Modifying the Disease Course
The Food and Drug Administration (FDA) has approved more than a dozen medications for the treatment of relapsing forms of MS. One medication is approved for primary progressive MS and one is approved for secondary progressive MS. In addition, several are approved for individuals who have experienced their first neurological symptoms called clinically isolated syndrome known as CIS. Research has shown that all the MS medications can
- reduce the number of relapses (also called attacks or exacerbations)
- limit new MS activity (new areas of damage called plaques or scars) in the central nervous system (CNS) and seen on magnetic resonance imaging (MRI)
- slow disease worsening (progression)
Years of research suggest that starting one of these medications soon after the diagnosis of MS is the most effective way to manage the MS disease process. These MS medications modify the MS disease course and are also known as disease-modifying treatments (DMT).
Of these medications, most are self- injected - (Avonex®, Betaseron®, Copaxone®, Extavia®, Glatopa® 20 mg and 40 mg, Glatiramer Acetate 20 mg and 40 mg, Plegridy®, and Rebif®). Four are by mouth (Aubagio®, Gilenya®, Mavenclad® and Tecfidera®), and four are infusions (Lemtrada®, Novantrone®, Ocrevus®, and Tysabri®).
Novantrone® is FDA-approved for people with worsening relapsing-remitting MS (worsening in between relapses) and those with secondary progressive MS (started with relapses but are now worsening with no or few relapses). This DMT is used infrequently due to serious side effects and risks. Ocrevus® was approved for the treatment of relapsing-remitting MS and primary progressive MS.

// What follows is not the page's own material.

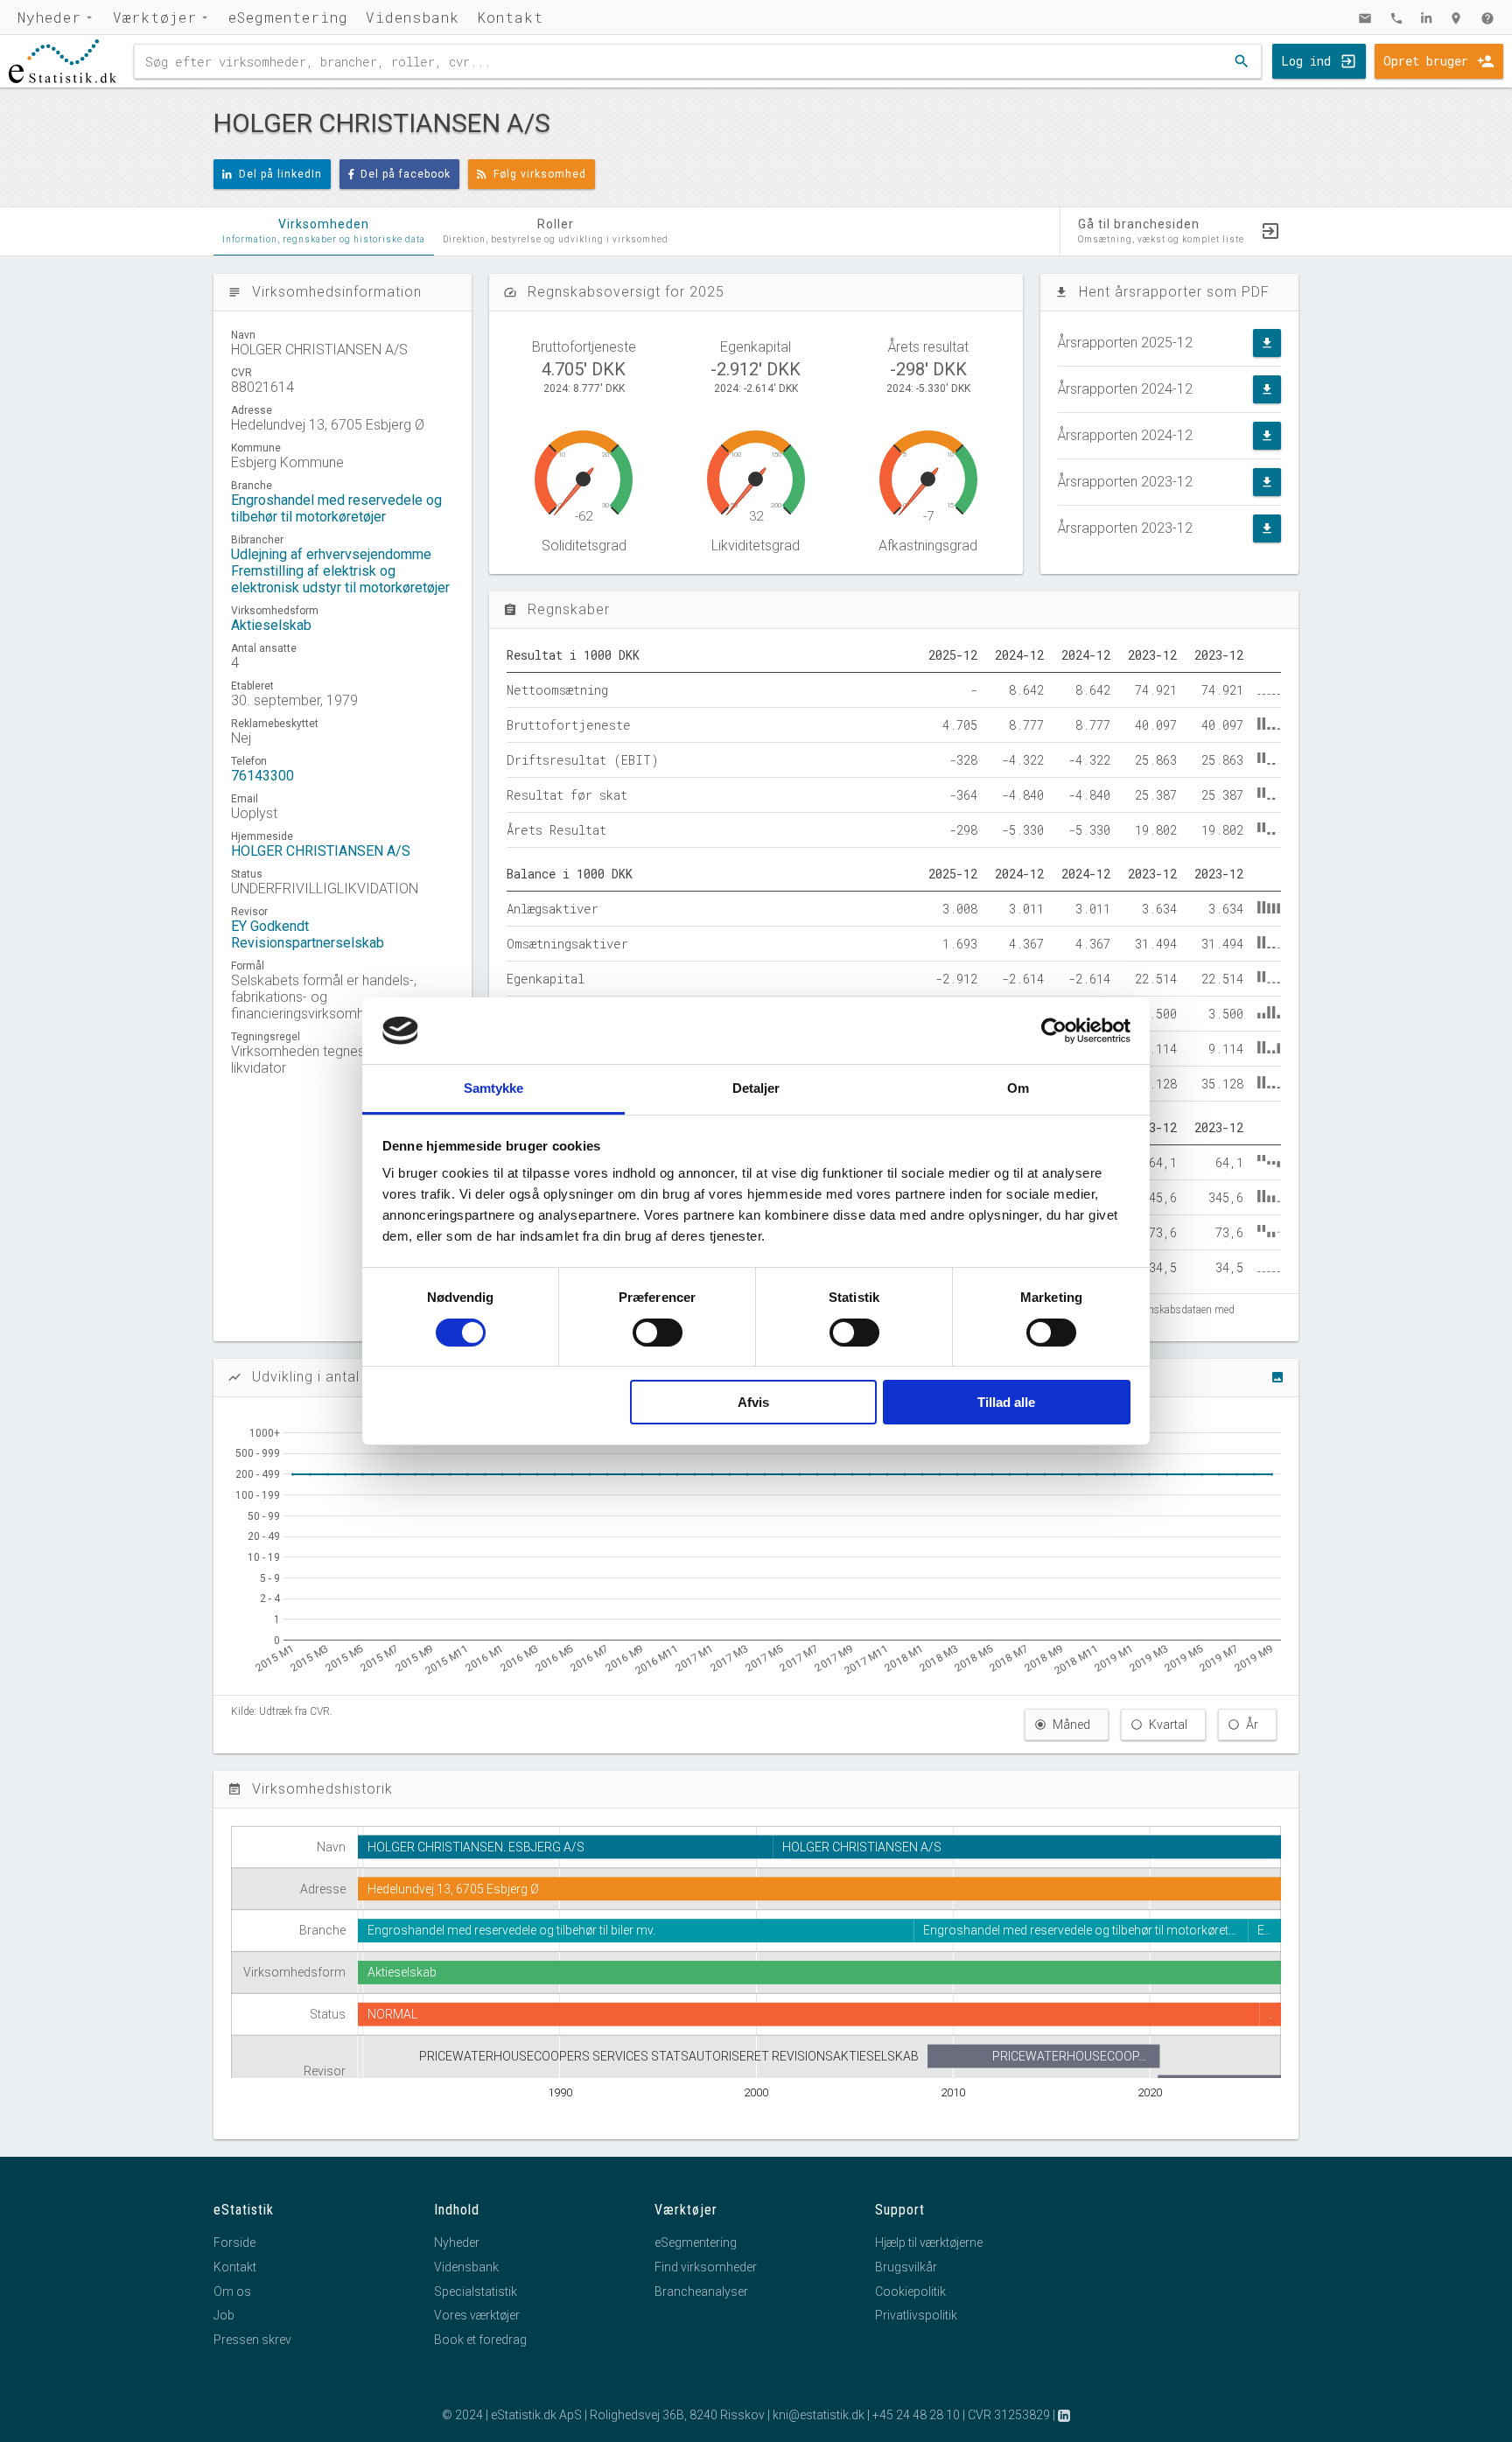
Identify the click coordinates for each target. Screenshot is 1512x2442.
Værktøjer (155, 17)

Because of safety concerns, the FDA recommends that Lemtrada® should generally be reserved for patients who have had an inadequate response to at least two other disease-modifying therapies.
Each of the disease-modifying treatments have side effects and risks associated with them. Starting a DMT or switching to a different DMT are decisions best made by the person with MS and his or her MS healthcare provider, after a conversation about how the medication is taken, the side effects, risks and cost.